>>>Sie werden vor Ehrfurcht erstarren

Sie werden vor Ehrfurcht erstarren

Wälder aus Stein gibt es an einigen Orten der Erde. Aber in China haben die alten Riesen eine besondere Wunderwelt geformt.
Wenn Sie einen Ort suchen, um vor der Sonne zu fliehen, besuchen Sie Shilin lieber nicht.
Es sind keine Bäume, die in Shilin aus dem Boden zu wachsen scheinen, sondern Felsen, die den Anschein eines Steinwaldes erwecken. Es wird Ihnen schwerfallen, zu glauben, dass Sie in China sind und nicht in einem Buch von Michael Ende. Diese labyrinthartige Landschaft befindet sich in 85 Kilometern Entfernung von der Stadt Kunming.

Nächster Halt: Shilin

Die Anfahrt nach Shilin, um den Steinwald zu besuchen, ist sehr einfach, wenn Sie in Kunming untergebracht sind. Dort gibt es Busse und organisierte Ausflüge, die von der Stadt aus zu diesem wunderbaren Ort gehen. Man schätzt, dass täglich über 20.000 Personen diesen Steinwald besuchen.

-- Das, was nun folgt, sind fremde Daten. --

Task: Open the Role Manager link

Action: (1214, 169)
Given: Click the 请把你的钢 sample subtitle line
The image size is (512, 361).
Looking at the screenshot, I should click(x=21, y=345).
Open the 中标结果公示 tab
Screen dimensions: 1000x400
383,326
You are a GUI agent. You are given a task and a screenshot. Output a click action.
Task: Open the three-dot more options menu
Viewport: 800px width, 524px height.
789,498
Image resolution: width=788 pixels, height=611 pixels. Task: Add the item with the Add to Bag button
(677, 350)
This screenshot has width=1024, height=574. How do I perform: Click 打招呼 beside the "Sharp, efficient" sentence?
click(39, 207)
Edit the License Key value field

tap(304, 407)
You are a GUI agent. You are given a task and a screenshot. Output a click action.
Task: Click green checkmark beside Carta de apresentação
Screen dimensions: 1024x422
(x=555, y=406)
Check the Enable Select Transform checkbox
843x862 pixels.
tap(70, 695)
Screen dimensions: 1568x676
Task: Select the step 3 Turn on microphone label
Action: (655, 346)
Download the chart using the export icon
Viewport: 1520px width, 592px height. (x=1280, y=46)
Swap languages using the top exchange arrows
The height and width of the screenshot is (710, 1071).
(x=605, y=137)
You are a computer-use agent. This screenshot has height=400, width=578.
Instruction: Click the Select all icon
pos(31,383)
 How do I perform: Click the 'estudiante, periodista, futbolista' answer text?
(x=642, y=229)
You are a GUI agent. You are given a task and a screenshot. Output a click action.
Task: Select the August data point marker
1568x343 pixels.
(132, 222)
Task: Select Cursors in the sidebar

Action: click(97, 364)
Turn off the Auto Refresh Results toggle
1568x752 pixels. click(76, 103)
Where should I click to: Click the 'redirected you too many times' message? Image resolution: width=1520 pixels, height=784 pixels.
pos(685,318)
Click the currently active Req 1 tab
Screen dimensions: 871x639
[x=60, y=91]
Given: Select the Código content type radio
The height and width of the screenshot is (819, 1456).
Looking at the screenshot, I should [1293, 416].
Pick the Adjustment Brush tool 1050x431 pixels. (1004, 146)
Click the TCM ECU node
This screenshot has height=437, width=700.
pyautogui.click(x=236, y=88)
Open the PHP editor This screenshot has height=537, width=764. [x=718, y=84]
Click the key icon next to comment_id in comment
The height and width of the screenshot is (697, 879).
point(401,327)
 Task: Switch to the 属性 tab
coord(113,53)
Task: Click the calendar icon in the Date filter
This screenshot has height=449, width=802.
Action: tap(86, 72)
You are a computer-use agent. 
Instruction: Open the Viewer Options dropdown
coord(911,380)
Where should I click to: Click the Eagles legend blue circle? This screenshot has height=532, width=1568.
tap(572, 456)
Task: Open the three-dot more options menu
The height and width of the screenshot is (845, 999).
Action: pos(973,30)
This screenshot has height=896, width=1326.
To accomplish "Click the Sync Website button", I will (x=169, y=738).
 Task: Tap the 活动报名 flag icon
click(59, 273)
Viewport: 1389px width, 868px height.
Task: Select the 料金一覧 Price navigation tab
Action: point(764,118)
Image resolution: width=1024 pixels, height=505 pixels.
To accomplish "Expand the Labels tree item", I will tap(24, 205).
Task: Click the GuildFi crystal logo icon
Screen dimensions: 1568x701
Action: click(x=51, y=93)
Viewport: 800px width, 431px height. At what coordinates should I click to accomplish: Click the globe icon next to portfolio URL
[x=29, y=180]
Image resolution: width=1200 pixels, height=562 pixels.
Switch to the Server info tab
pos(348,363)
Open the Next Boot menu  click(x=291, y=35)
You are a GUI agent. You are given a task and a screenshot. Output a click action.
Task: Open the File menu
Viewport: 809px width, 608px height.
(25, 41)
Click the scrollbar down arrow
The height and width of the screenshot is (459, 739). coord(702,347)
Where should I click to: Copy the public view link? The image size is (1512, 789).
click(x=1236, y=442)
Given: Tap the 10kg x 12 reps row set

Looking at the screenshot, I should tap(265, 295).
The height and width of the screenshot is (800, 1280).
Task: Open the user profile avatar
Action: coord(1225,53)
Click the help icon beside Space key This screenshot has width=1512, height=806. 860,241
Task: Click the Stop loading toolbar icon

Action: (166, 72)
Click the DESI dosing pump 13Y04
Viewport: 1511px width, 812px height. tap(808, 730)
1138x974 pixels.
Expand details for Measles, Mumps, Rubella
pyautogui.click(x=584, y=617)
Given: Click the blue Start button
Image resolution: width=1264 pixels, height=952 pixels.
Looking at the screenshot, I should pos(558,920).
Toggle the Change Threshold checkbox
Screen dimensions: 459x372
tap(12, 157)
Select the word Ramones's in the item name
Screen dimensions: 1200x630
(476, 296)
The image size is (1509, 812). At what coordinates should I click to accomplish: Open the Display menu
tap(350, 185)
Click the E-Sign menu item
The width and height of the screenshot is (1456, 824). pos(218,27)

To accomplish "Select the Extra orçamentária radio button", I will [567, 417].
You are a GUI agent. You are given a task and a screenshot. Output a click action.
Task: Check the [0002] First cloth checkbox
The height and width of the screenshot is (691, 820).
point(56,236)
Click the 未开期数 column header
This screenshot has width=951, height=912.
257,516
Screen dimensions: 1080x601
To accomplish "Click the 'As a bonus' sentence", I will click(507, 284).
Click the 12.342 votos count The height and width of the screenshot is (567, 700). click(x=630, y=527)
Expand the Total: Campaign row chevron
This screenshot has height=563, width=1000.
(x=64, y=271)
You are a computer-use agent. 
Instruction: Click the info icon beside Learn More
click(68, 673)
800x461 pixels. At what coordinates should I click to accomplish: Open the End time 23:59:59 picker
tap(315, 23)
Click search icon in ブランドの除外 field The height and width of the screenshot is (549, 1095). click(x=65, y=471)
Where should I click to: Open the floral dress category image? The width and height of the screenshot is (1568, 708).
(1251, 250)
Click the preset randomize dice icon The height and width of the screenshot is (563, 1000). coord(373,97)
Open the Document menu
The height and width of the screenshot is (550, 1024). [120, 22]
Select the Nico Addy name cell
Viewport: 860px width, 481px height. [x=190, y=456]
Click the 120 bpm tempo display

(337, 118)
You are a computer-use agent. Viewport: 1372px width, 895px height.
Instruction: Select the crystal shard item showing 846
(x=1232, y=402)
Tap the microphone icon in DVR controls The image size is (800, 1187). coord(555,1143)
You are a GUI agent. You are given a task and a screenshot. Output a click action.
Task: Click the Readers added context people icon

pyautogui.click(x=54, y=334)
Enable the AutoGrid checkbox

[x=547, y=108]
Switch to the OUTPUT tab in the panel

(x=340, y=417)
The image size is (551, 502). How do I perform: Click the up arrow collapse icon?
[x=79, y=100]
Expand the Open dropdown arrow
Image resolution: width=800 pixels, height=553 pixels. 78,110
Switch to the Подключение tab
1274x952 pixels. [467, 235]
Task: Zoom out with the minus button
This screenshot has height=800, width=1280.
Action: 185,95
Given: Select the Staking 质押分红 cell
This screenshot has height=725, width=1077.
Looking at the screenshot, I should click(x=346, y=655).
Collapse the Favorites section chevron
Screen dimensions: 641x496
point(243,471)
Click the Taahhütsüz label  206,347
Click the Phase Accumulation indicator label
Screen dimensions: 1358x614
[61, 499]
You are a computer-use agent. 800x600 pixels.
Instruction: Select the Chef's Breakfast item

Die Ausdehnung des Waldes beträgt 350 Quadratkilometer, die sich in unterschiedliche Bereiche mit Namen wie „Großer Steinwald“, „Kleiner Steinwald“, „Äußerer Steinwald“ oder „Unterirdischer Steinwald“ aufteilt. Die Felsen nehmen außerordentliche Gestalten an, die von den Chinesen mit Tieren, Personen und Gegenständen assoziiert werden und jedem seinen eigenen Namen verleihen. Der berühmteste ist der Ashima-Stein. Man sagt, er habe die Form der Heldin, deren Namen er trägt.
Der Steinwald von Naigu und das Dorf Suogeyi wurden im Jahr 2007 von der UNESCO zum Welterbe der Menschheit erklärt. Und das nicht unverdient. Obgleich der Ort fast irreal erscheint, hat die Entstehung eine überzeugende wissenschaftliche Erklärung: Der Steinwald ist das Ergebnis der Erosion und der seismischen Aktivität der Zone seit über 270 Millionen Jahren. Die Träumer bevorzugen es, auf eine weniger vernünftige Erklärung zu setzen und schreiben der Landschaft eine große Vielfalt an Mythen zu. Zum Beispiel sollen die Unsterblichen Löcher in den Berg gemacht haben, damit die Verliebten dort Privatsphäre genießen konnten.
Eine weitere Legende besagt, dass der Wald der Geburtsort der Heldin Ashima ist, einer jungen Frau der Ethnie „Yi“, welche die Tugenden der Frau repräsentiert. Nach diesem Märchen wollte ein Ogerprinz seinen Sohn mit Ashima vermählen. Sie weigerte sich, weshalb er beschloss, sie zu verschleppen. Als der Bruder Ashimas dieser zur Hilfe eilen wollte, sprach der Oger einen Zauberspruch aus, um eine Überschwemmung zu verursachen, die die junge Frau mitriss. Ihr Geist verblieb für immer im Fels.
Dort angekommen sollte man Wissenschaft und Legende beiseite lassen und den Blick über die Felsen mit der Form scharfer Nadeln und die Pfade, die durch diese führen, schweifen lassen. Alles besteht aus Vegetation, Wegen und Treppen, die zusammen mit der Entstehung von unterirdischen Flüssen, Höhlen, Gängen und Brücken den Wald in eine verzauberte Stadt verwandeln. Überall wurden Gebäude in Mandarin-Architektur erbaut, damit die Besucher sich ausruhen und die Landschaft genießen können. Unsere Empfehlung ist ein Besuch des Pavillons Wenfeng. Die Aussicht von dort aus ist ausreichend, um zu verstehen, weshalb die Chinesen diesen Steinwald für das erste Weltwunder halten.